- [EXCERPTED DATA]:
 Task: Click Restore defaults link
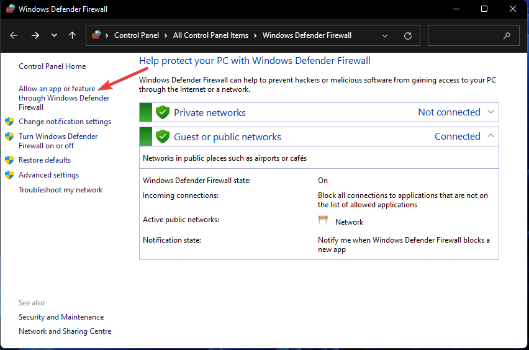click(45, 160)
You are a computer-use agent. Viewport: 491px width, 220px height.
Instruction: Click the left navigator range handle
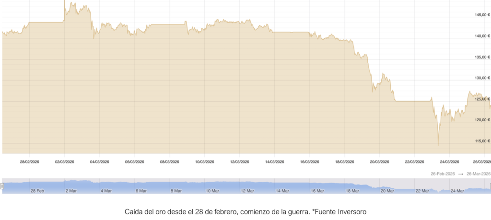[x=2, y=186]
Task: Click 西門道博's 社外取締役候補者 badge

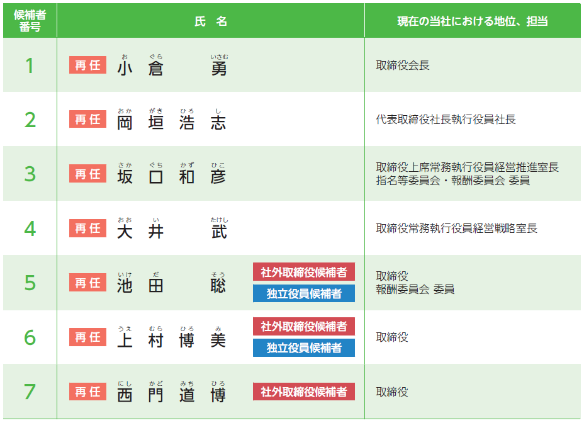Action: (304, 392)
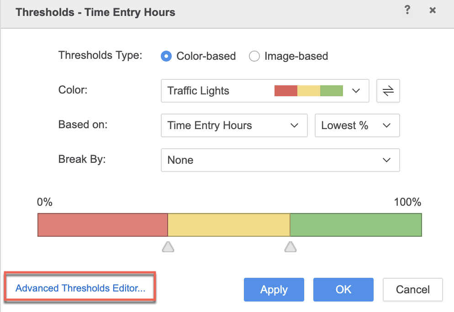This screenshot has height=312, width=454.
Task: Click the dialog title Thresholds - Time Entry Hours
Action: 95,12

- [PROBLEM TO SOLVE]: Repeat the listing in full and exactly. Leave any pictures out.

- [WRITTEN REPLY]:
 Task: Click Restore defaults link
click(45, 160)
You are a computer-use agent. Viewport: 491px width, 220px height.
Instruction: Click the left navigator range handle
[x=2, y=186]
Task: Click 西門道博's 社外取締役候補者 badge

Action: (304, 392)
This screenshot has height=312, width=454.
Task: Click the dialog title Thresholds - Time Entry Hours
Action: 95,12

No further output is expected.